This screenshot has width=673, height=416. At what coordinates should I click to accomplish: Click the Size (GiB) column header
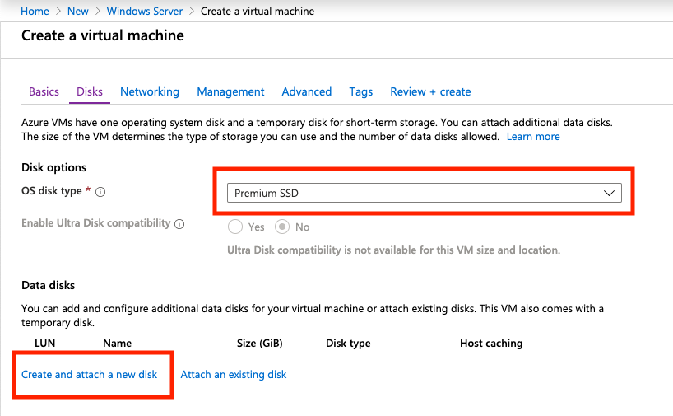point(259,343)
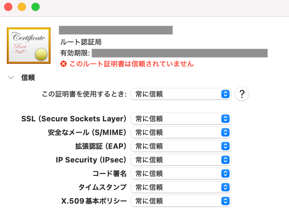Zoom the window with the green button
This screenshot has height=218, width=289.
pyautogui.click(x=36, y=7)
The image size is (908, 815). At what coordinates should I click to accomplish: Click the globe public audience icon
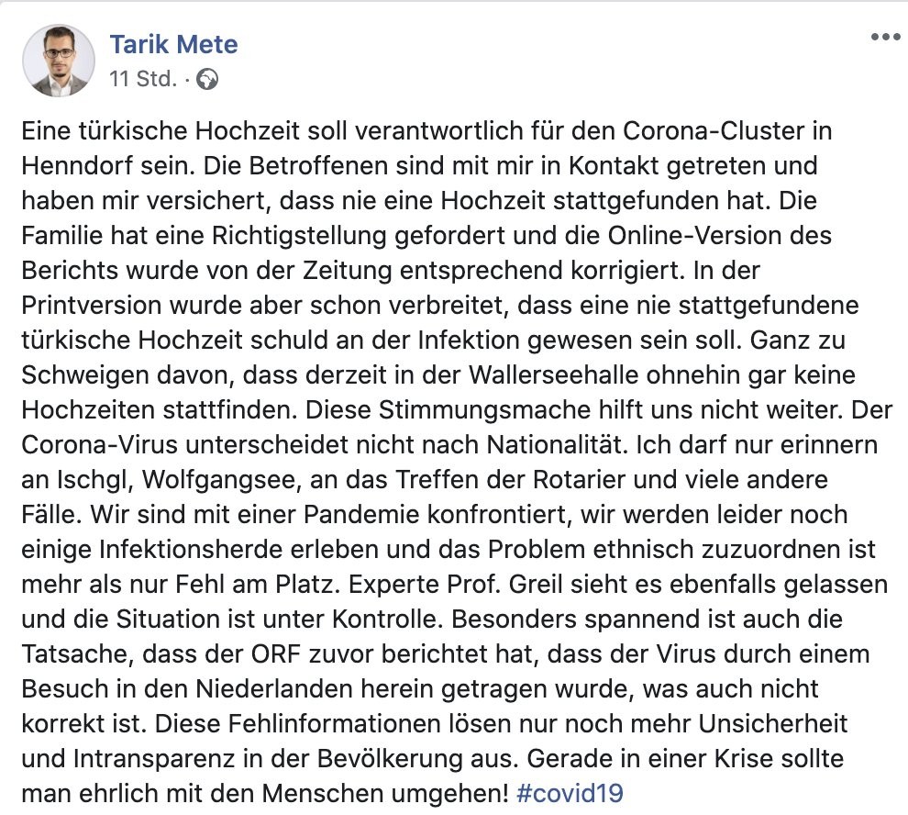[x=207, y=79]
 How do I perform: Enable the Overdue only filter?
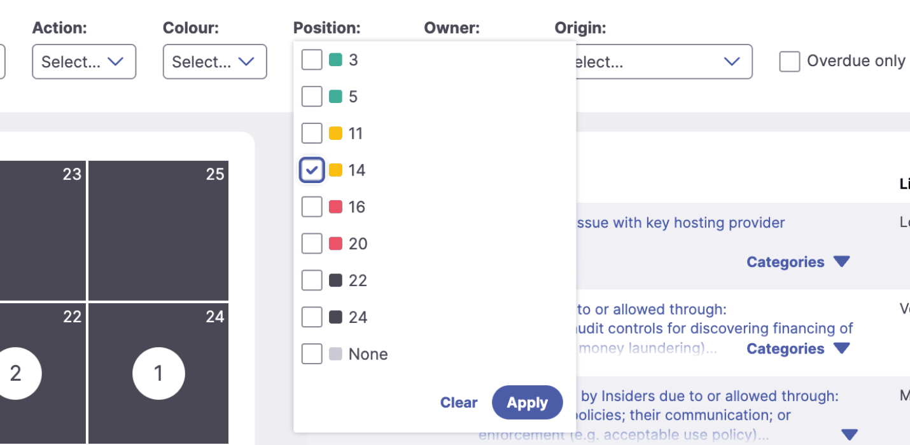789,61
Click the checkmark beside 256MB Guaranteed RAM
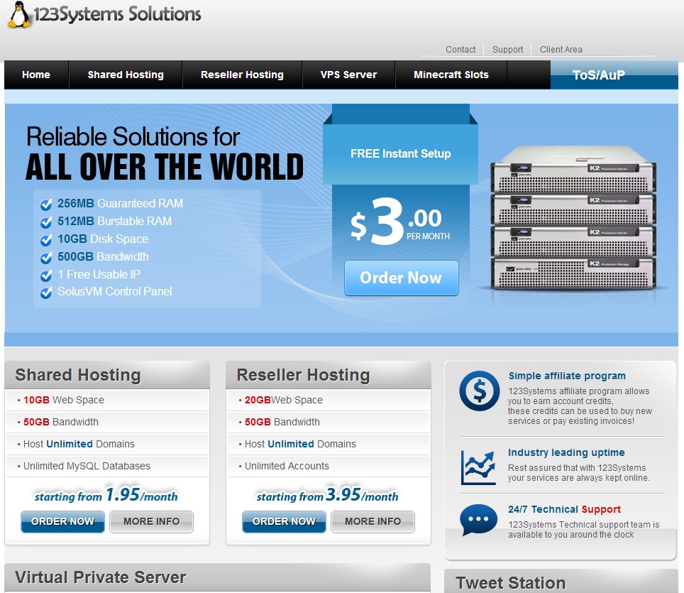 click(x=46, y=205)
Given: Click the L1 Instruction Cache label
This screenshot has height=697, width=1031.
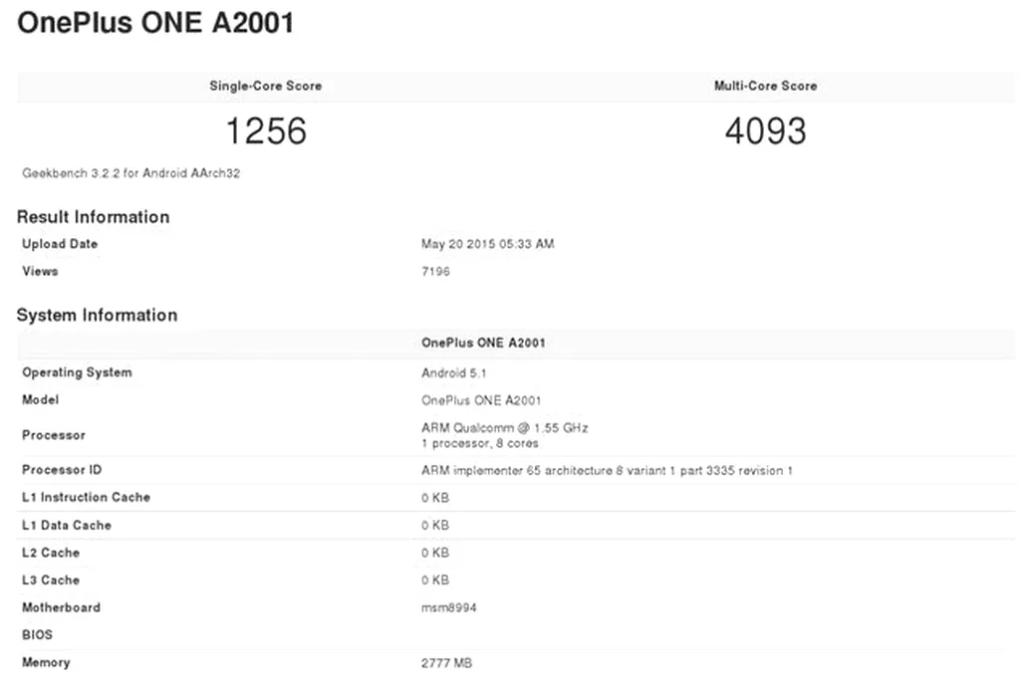Looking at the screenshot, I should click(87, 498).
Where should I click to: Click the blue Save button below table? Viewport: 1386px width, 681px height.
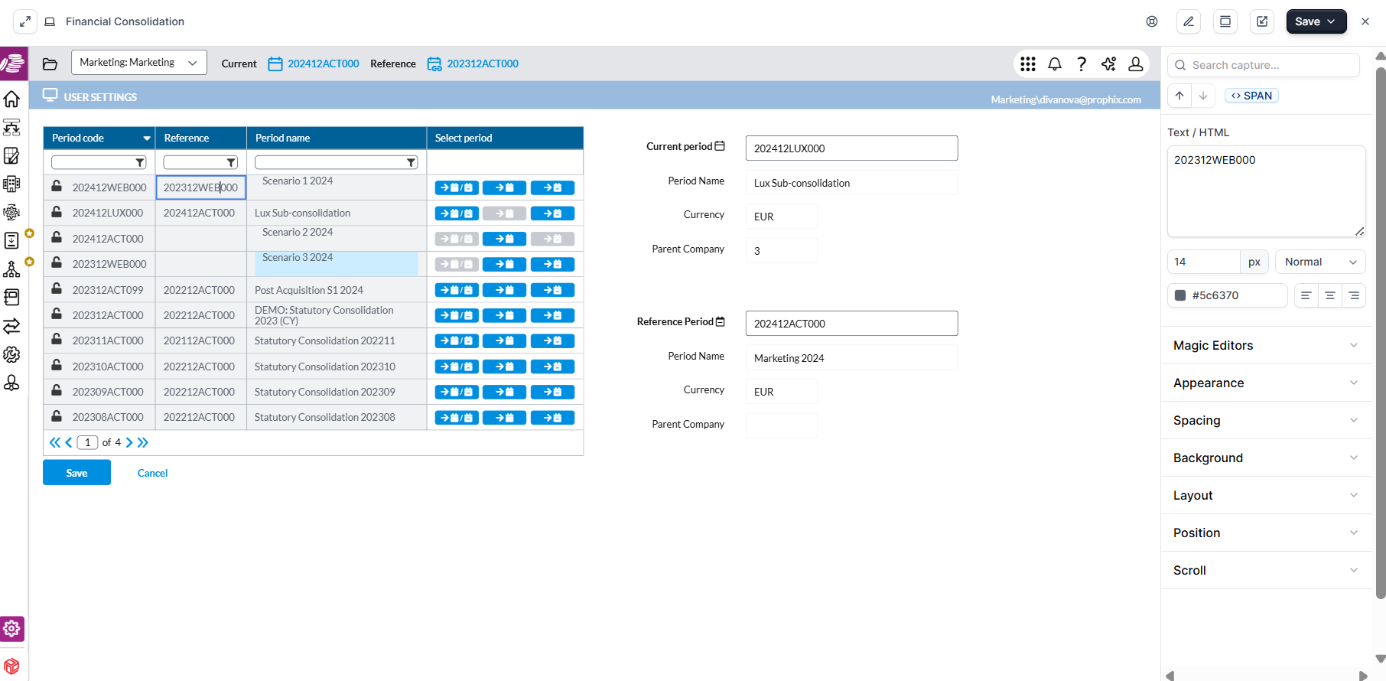click(x=76, y=473)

++++++++

OBJECTIVE :: Reproduce all of the records above verbatim, leaving out the pictures.

EXERCISE OUTPUT ::
This screenshot has width=673, height=416. At what coordinates should I click to accomplish: Click the Size (GiB) column header
point(259,343)
Zoom the window with the green button
This screenshot has height=218, width=289.
pyautogui.click(x=36, y=7)
The image size is (908, 815). At what coordinates should I click to accomplish: Click the globe public audience icon
[x=207, y=79]
 How do I perform: Enable the Overdue only filter?
789,61
Click the checkmark beside 256MB Guaranteed RAM
 click(x=46, y=205)
Given: Click the L1 Instruction Cache label
This screenshot has height=697, width=1031.
Looking at the screenshot, I should click(87, 498).
Where should I click to: Click the blue Save button below table? Viewport: 1386px width, 681px height.
click(x=76, y=473)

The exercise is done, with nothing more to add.